Singapore’s economy is suffering in the short-term as the country moves to higher-value-added industries and attempts to raise productivity, but is unable to escape from its reliance on cheap mass production.
The island state is trying to move away from low-end industries, particularly in manufacturing, to focus on value-added sectors such as biotechnology and pharmaceuticals. As it makes the transition, growth is slowing and tepid external demand remains a drag.
Data released Monday showed the economy contracted 0.8% on a seasonally-adjusted annualized basis, compared with a 9.9% expansion in the previous quarter. On-year, gross domestic product grew 2.2%, well shy of the 3% expected by economists. Singapore’s data is typically volatile but economists said the numbers showed the difficulties of reshaping the economy.
“The days of trail-blazing industrialization are long over,” Capital Economics lamented in a note. “We are also mindful that structural changes in Singapore’s economy will act as a constraint on medium-term growth, even as cyclical conditions improve,” the research house said, downgrading its 2014 growth forecast to 3.5% from 4% after Monday’s data.

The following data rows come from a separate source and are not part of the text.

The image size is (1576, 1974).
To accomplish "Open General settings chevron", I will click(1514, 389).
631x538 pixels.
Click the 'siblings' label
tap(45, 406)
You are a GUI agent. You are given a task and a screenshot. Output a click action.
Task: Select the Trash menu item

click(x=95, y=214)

The main reason for the sluggish second quarter growth was a decline in electronics, primarily due to a sharp fall in semiconductor production. The outsize impact of semiconductors on the country’s economic fortunes highlights the difficulties Singapore faces in reducing its reliance on low value-added industries while raising productivity in others.

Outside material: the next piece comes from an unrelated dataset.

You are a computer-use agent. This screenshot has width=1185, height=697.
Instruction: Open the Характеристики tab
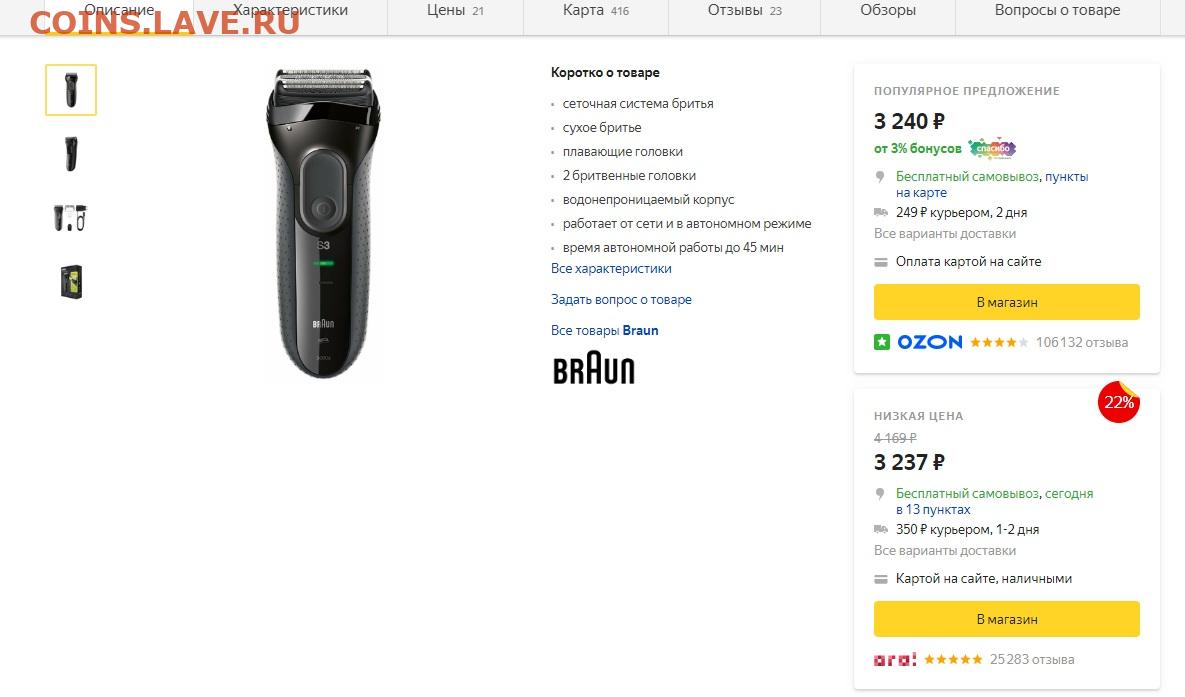click(x=290, y=11)
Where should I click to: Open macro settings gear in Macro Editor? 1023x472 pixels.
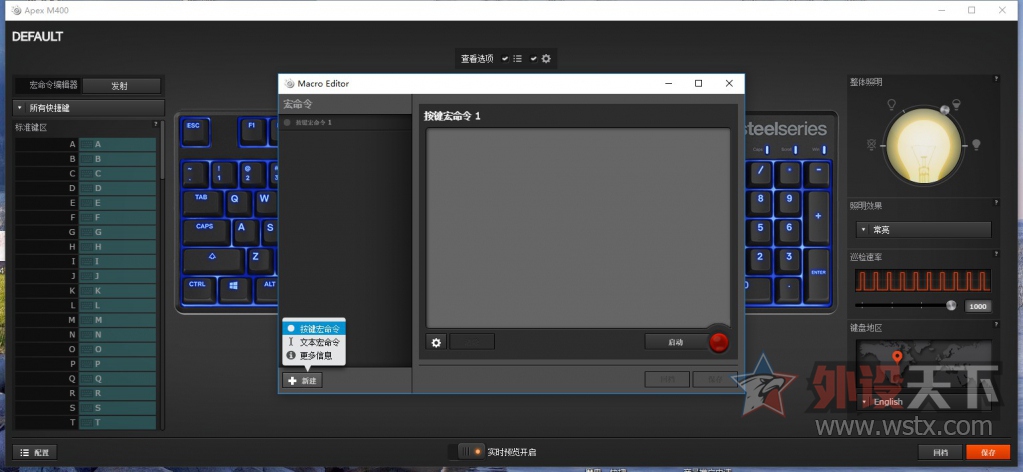point(436,342)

The government is tweaking labor laws to discourage low-wage foreign workers in specific industries, but has been unable to kick-start productivity gains in the wider economy.

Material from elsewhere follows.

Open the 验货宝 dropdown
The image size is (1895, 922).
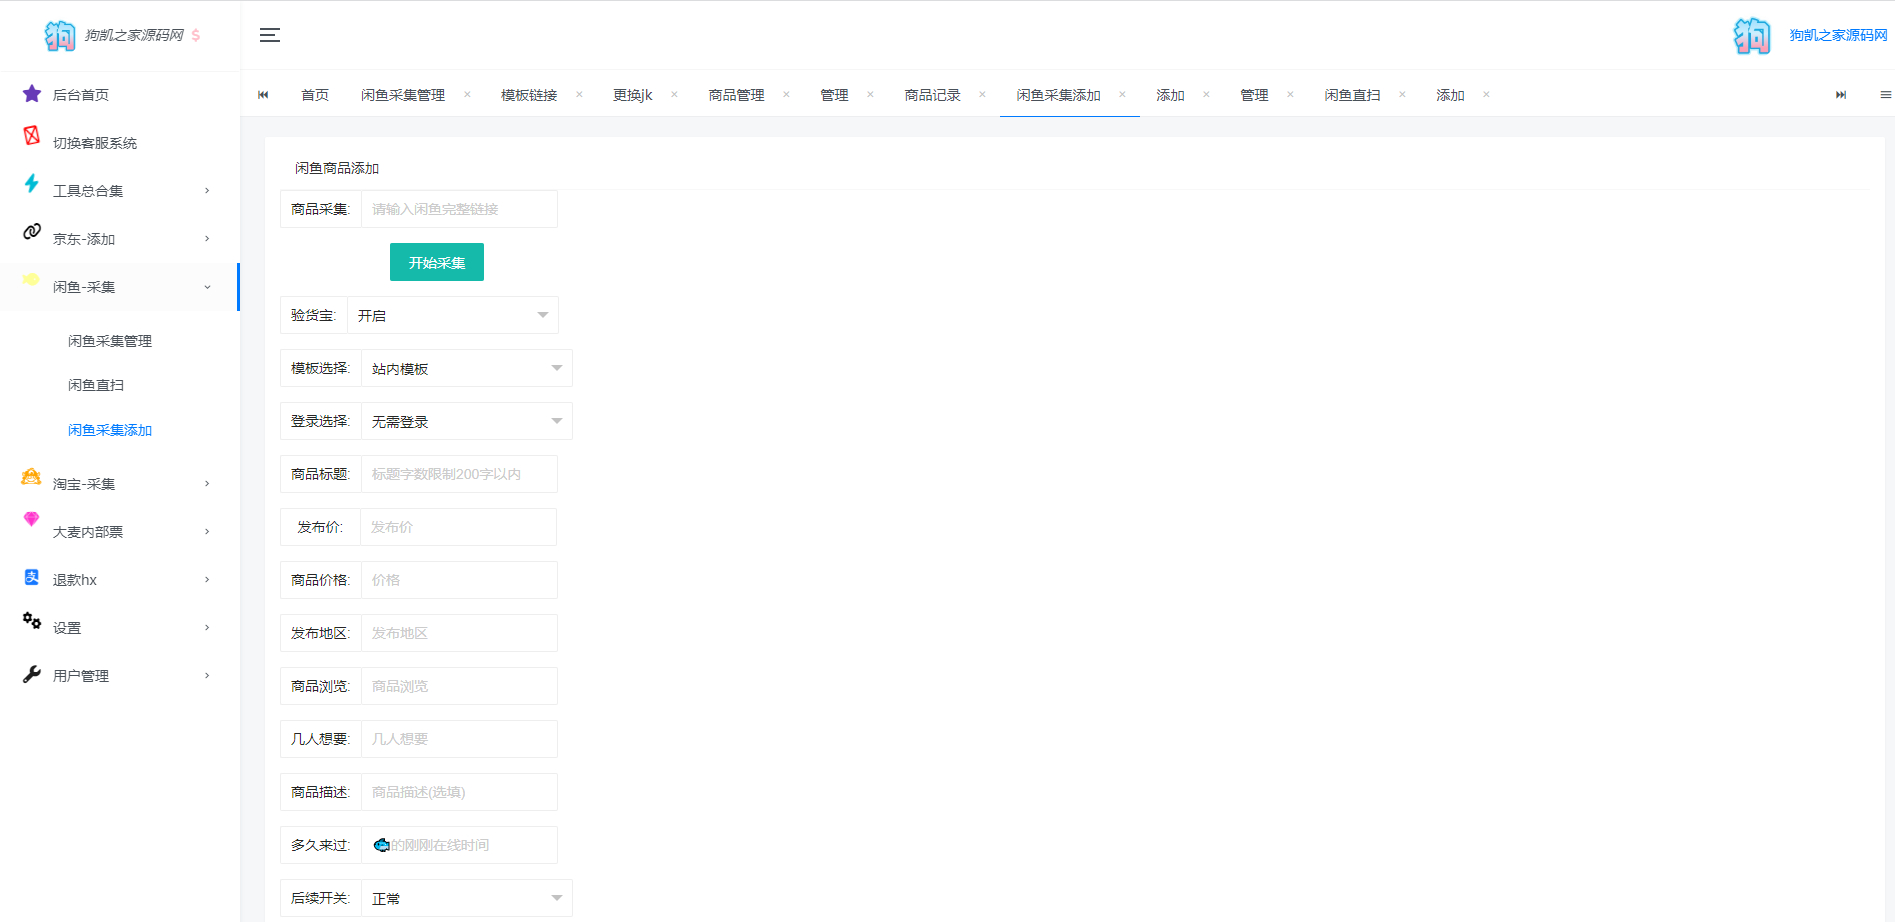point(452,315)
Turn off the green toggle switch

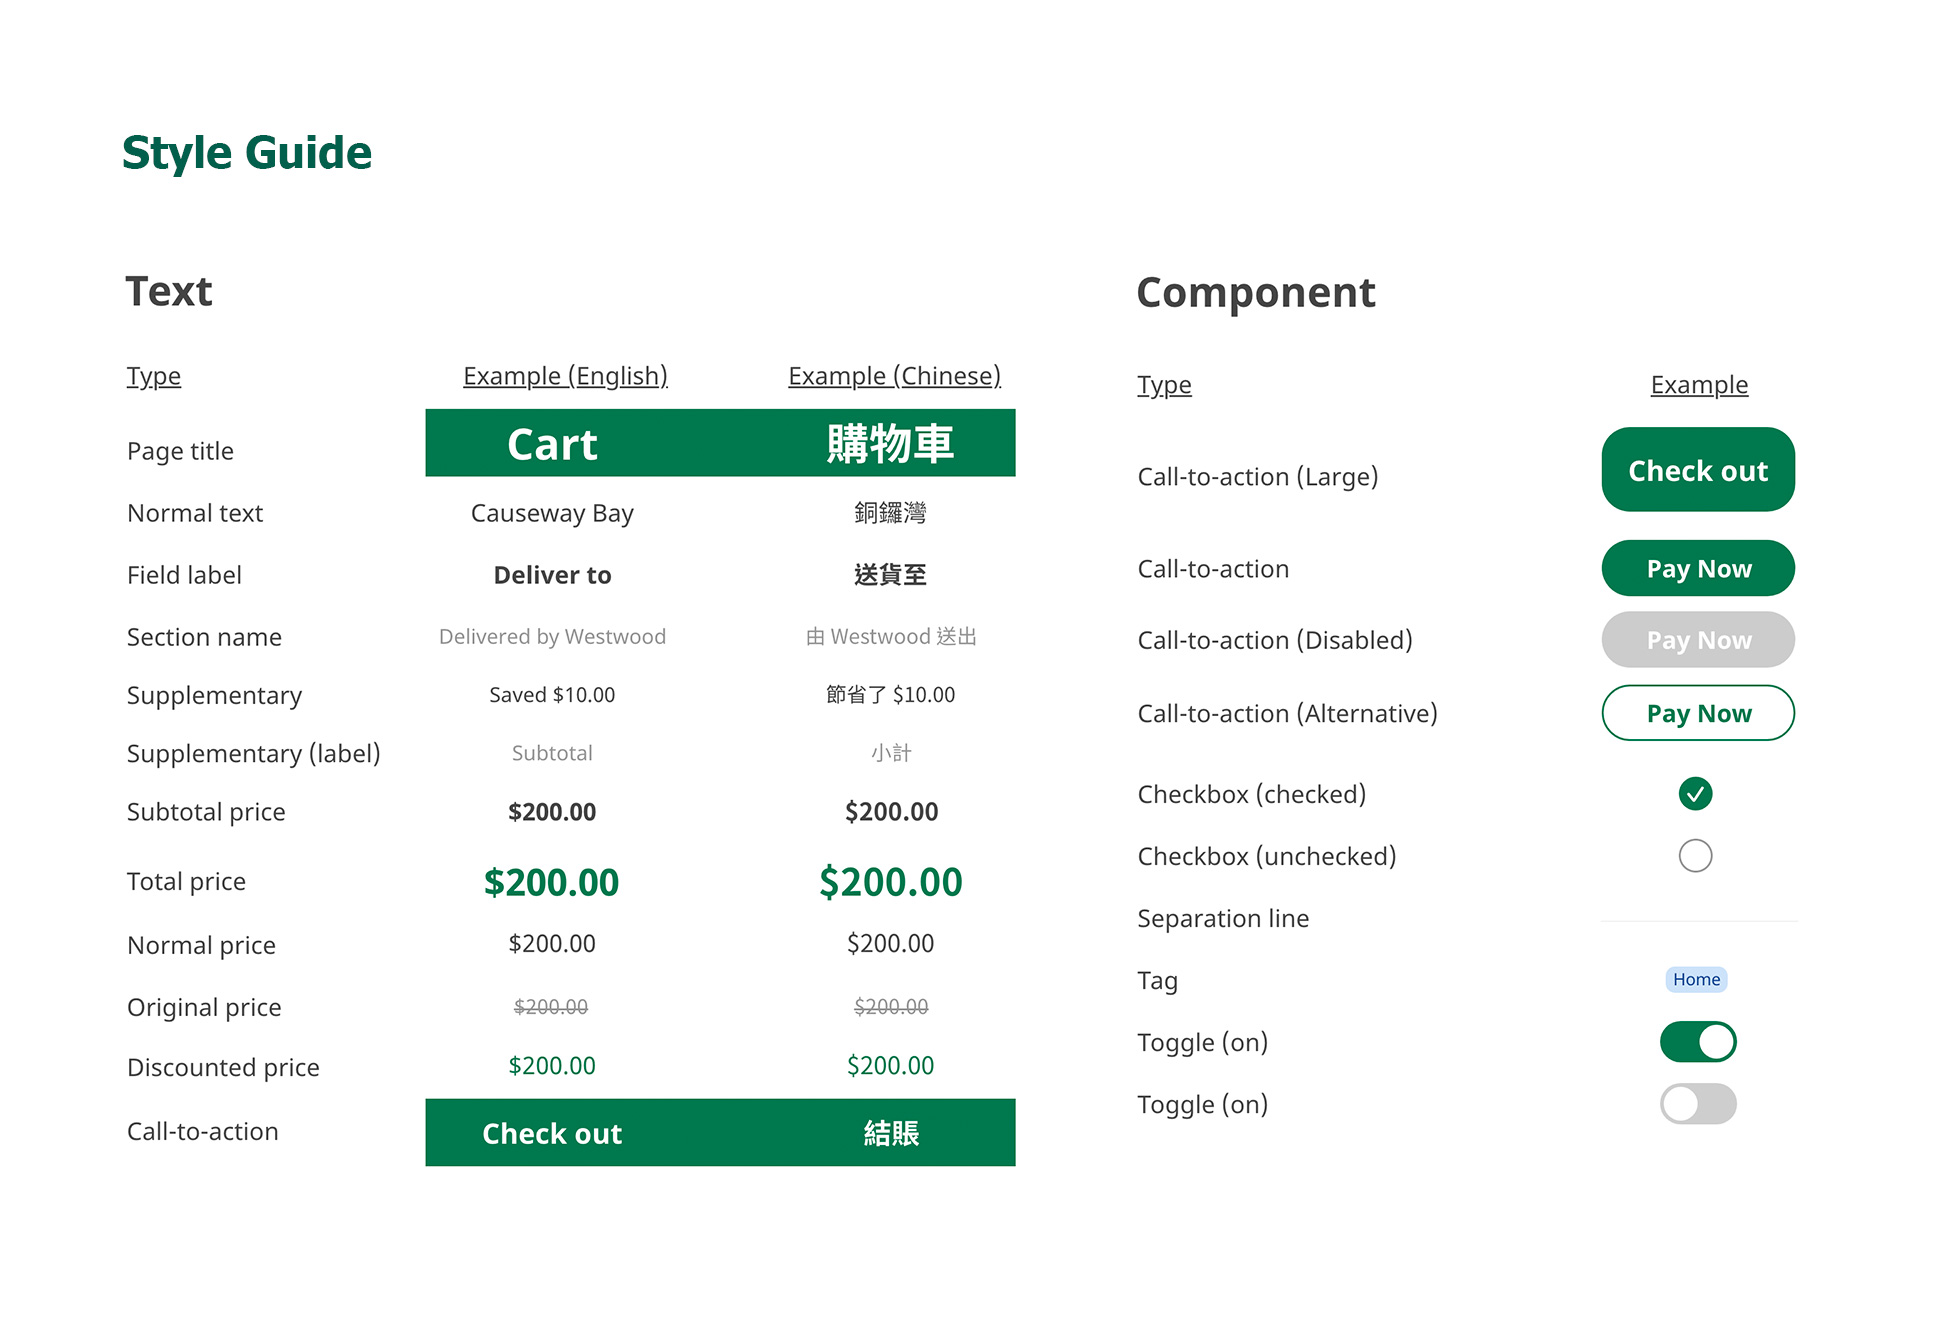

The service sector and high value-added industries like biotechnology are small compared to manufacturing, which contributes a fifth of economic output.
“The manufacturing sector, the key driver of growth in the previous quarter, now became the weakest link” in the second quarter, DBS Bank, Singapore’s largest bank by assets, said in a downbeat note after Monday’s data.
UOB was also pessimistic, partly blaming the weak manufacturing data for its decision to downgrade the country’s full-year growth forecast to 3.5% from 4.2% previously. “Not only may we see slower external demand,” UOB said in a note, “[but] Singapore’s domestic sectors will also continue to face challenges from the ongoing economic restructuring amid tight labor market conditions.”
Services output, a hallmark of developed economies, grew 2.8% on year in the three-month period to the end of June, while the construction sector—a low value-added industry—expanded 5%, official data showed Monday.
Things could look better for Singapore in the second half if global demand picks up, however. “Overall, we expect the broad trend of services growth to continue,” Barclays said.
Oversea-Chinese Banking Corp. thinks the manufacturing drag may lessen as the year wears on. “Our baseline scenario is for manufacturing to regain some traction in 2H, but generally be a more modest driver of domestic growth this year for the Singapore economy.”
While a lessened reliance on manufacturing is a positive result for Singapore’s economic transition, economists warn that productivity gains and added-value sector growth is essential to keep the economy ticking over in the long run. “While the outlook of the manufacturing sector is expected to run sideways, the sub-par performance in the services sector is perhaps the biggest risk to our full-year GDP growth forecast,” DBS said.